The worse version is when you don’t even realise it’s broken. You’ve reorganised your expectations around the automation. It was doing something you used to do manually. When it stops, you don’t notice the absence immediately. You just experience the downstream effect — a dropped ball, a missed moment — and it takes time to connect it back to the broken pipe.
The system that confirms it’s alive
The alternative is simple. Build something that tests itself and reports back.
For me, this is a small check that runs every morning alongside everything else. It sends a test command to each automation I depend on, waits for the expected response, and confirms the result.
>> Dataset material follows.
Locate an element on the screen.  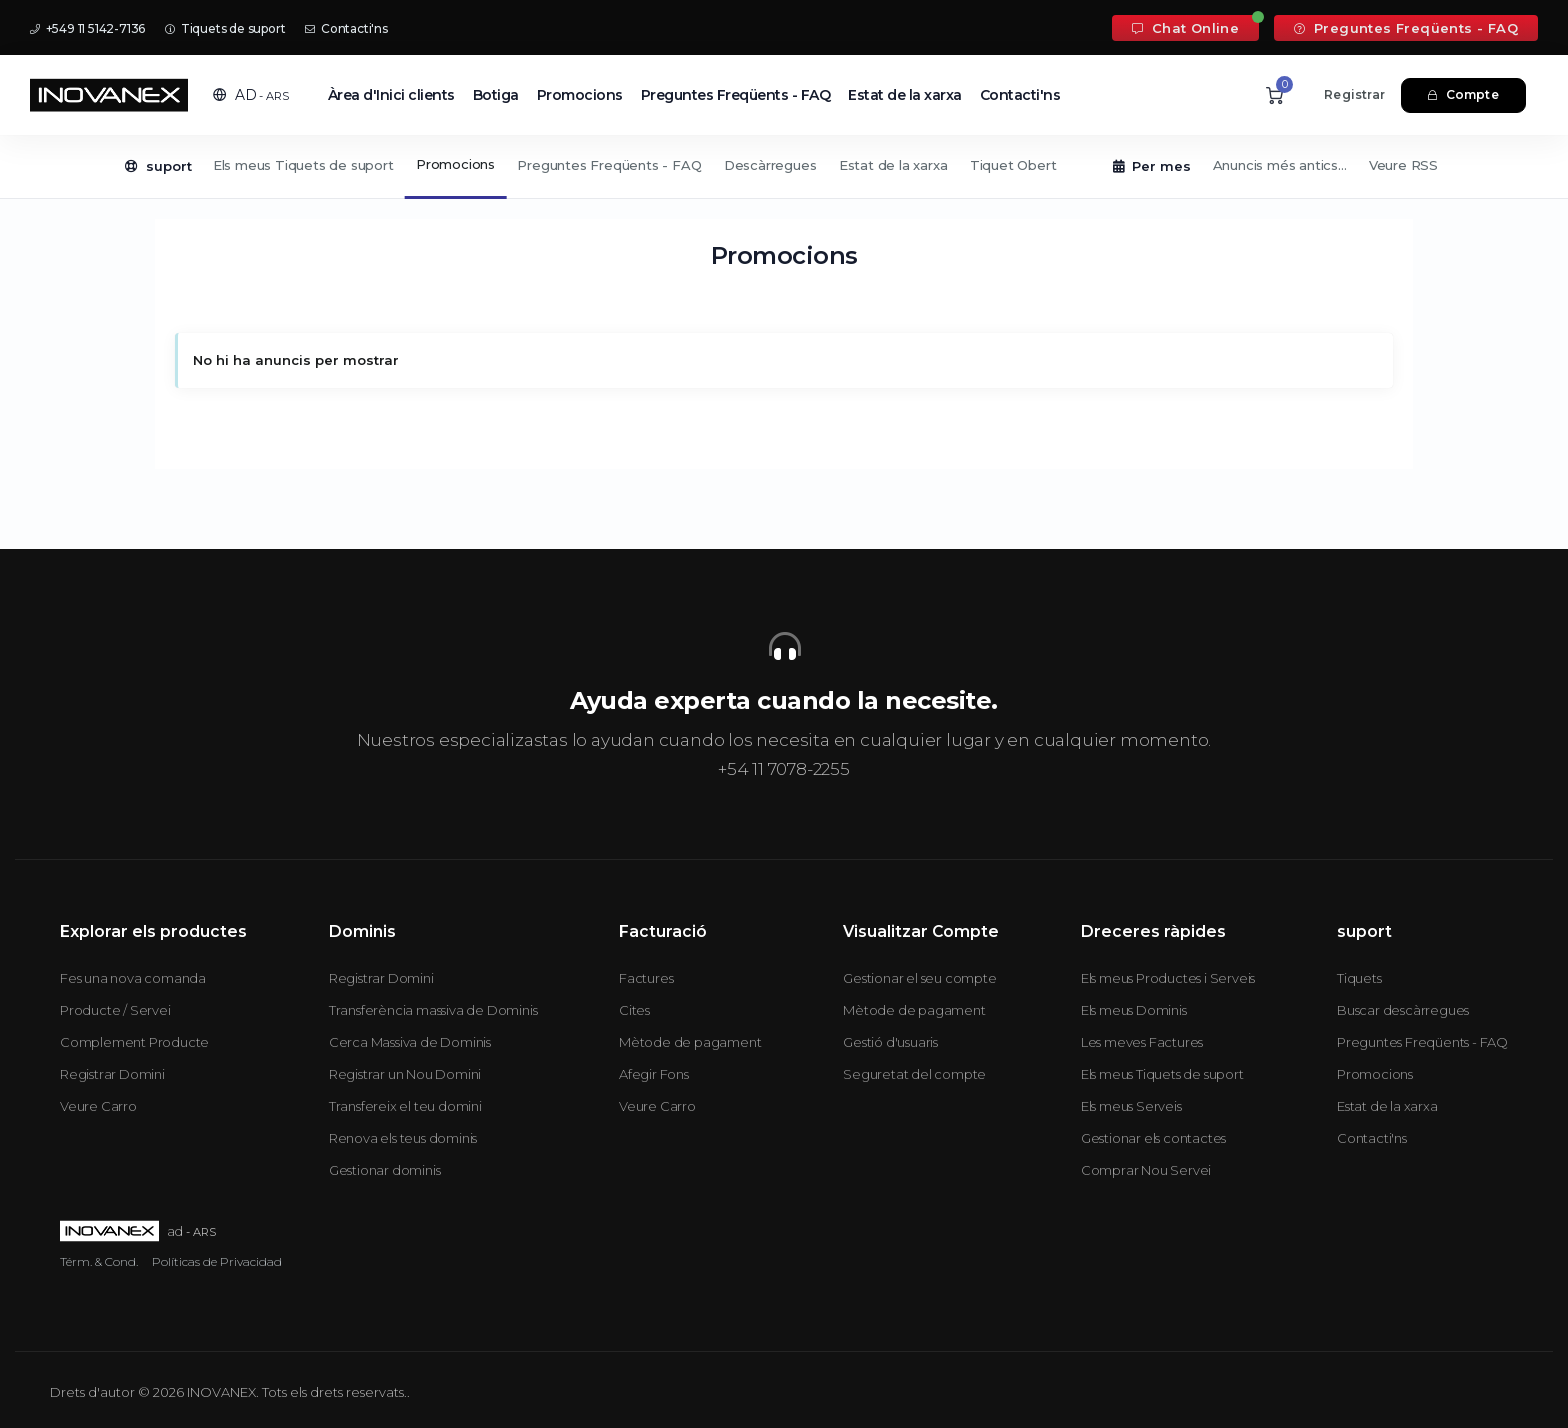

Not just that the automation is switched on — that it actually did the thing. If anything in the chain breaks, the morning report tells me before 9am, before I might have needed it.
I find out when the failure is hypothetical, not when it’s costing me something.
The check itself is lightweight. For each automation: trigger it, confirm the result, report pass or fail. For an email pipeline, send a test and verify it arrived. For a scheduled report, confirm the file was created. For any system with a command interface, send a command and check the response. The point is to test the actual path — not whether the machine is running, but whether it’s working.
What it does to how you carry the system
This is the part that surprised me.
The peace of mind isn’t just about catching failures. It’s about what happens to your relationship with the system once you know it checks itself.
Every automation you build lives somewhere in your attention. Not consciously — you’ve stopped thinking about it. But it’s still there, carried at a low level. The background question of: is that still working? You don’t ask it. But you’re holding it.
When a system tells you every day that it’s working, you stop holding it. It drops out of your mental inventory entirely. And that compounds. One automation checking itself is useful. A stack of them — each one self-reporting, each one dropping out of the background — changes the texture of the day.
You’re not just saving time on the tasks. You’re also not spending attention on the quiet worry that things might have broken. Those are different benefits. The second one is harder to measure and more valuable than it sounds.
The goal isn’t just to automate the work. It’s to build a stack where you wake up and already know everything is functioning. Before you’ve made a single decision. Before you’ve needed anything.
The systems have already checked. They’re ready.